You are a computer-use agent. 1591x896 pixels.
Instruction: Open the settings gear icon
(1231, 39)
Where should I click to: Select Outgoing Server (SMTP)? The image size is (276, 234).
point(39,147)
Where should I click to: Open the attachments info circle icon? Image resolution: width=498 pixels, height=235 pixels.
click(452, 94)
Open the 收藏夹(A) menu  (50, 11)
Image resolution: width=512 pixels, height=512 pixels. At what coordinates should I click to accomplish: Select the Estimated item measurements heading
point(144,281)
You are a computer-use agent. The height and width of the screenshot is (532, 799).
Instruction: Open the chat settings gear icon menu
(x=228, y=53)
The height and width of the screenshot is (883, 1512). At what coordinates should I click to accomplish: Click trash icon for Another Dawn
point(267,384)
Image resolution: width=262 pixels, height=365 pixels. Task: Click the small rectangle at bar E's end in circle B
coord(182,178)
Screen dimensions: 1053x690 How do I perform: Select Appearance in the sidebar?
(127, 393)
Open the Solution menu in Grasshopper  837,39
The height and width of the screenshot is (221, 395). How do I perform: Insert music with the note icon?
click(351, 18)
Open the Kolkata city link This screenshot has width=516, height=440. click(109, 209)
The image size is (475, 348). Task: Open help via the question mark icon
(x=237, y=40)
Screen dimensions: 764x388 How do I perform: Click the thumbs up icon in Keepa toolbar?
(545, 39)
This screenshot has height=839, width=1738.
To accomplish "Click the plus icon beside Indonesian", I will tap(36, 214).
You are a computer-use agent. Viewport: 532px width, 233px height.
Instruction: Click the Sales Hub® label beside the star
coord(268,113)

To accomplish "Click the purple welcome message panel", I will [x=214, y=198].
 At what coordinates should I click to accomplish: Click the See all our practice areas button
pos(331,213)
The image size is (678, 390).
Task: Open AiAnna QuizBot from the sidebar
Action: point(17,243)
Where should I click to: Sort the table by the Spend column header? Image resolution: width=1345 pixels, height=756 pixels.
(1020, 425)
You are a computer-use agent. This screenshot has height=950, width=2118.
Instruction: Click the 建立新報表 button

### BRIEF
Write out the rows above again, replacing "Instruction" with "Command" everywhere and leaving everything else unchanged.

### TASK OUTPUT
You are a computer-use agent. 1591x896 pixels.
Command: Open the settings gear icon
(1231, 39)
Where should I click to: Select Outgoing Server (SMTP)? The image size is (276, 234).
point(39,147)
Where should I click to: Open the attachments info circle icon? Image resolution: width=498 pixels, height=235 pixels.
click(452, 94)
Open the 收藏夹(A) menu  (50, 11)
Image resolution: width=512 pixels, height=512 pixels. At what coordinates should I click to accomplish: Select the Estimated item measurements heading
point(144,281)
You are a computer-use agent. The height and width of the screenshot is (532, 799).
Command: Open the chat settings gear icon menu
(x=228, y=53)
The height and width of the screenshot is (883, 1512). At what coordinates should I click to accomplish: Click trash icon for Another Dawn
point(267,384)
Image resolution: width=262 pixels, height=365 pixels. Task: Click the small rectangle at bar E's end in circle B
coord(182,178)
Screen dimensions: 1053x690 How do I perform: Select Appearance in the sidebar?
(127, 393)
Open the Solution menu in Grasshopper  837,39
The height and width of the screenshot is (221, 395). How do I perform: Insert music with the note icon?
click(351, 18)
Open the Kolkata city link This screenshot has width=516, height=440. click(109, 209)
The image size is (475, 348). Task: Open help via the question mark icon
(x=237, y=40)
Screen dimensions: 764x388 How do I perform: Click the thumbs up icon in Keepa toolbar?
(545, 39)
This screenshot has height=839, width=1738.
To accomplish "Click the plus icon beside Indonesian", I will tap(36, 214).
You are a computer-use agent. Viewport: 532px width, 233px height.
Command: Click the Sales Hub® label beside the star
coord(268,113)

To accomplish "Click the purple welcome message panel", I will [x=214, y=198].
 At what coordinates should I click to accomplish: Click the See all our practice areas button
pos(331,213)
The image size is (678, 390).
Task: Open AiAnna QuizBot from the sidebar
Action: point(17,243)
Where should I click to: Sort the table by the Spend column header? Image resolution: width=1345 pixels, height=756 pixels.
(1020, 425)
You are a computer-use agent. This screenshot has height=950, width=2118.
Command: Click the 建立新報表 button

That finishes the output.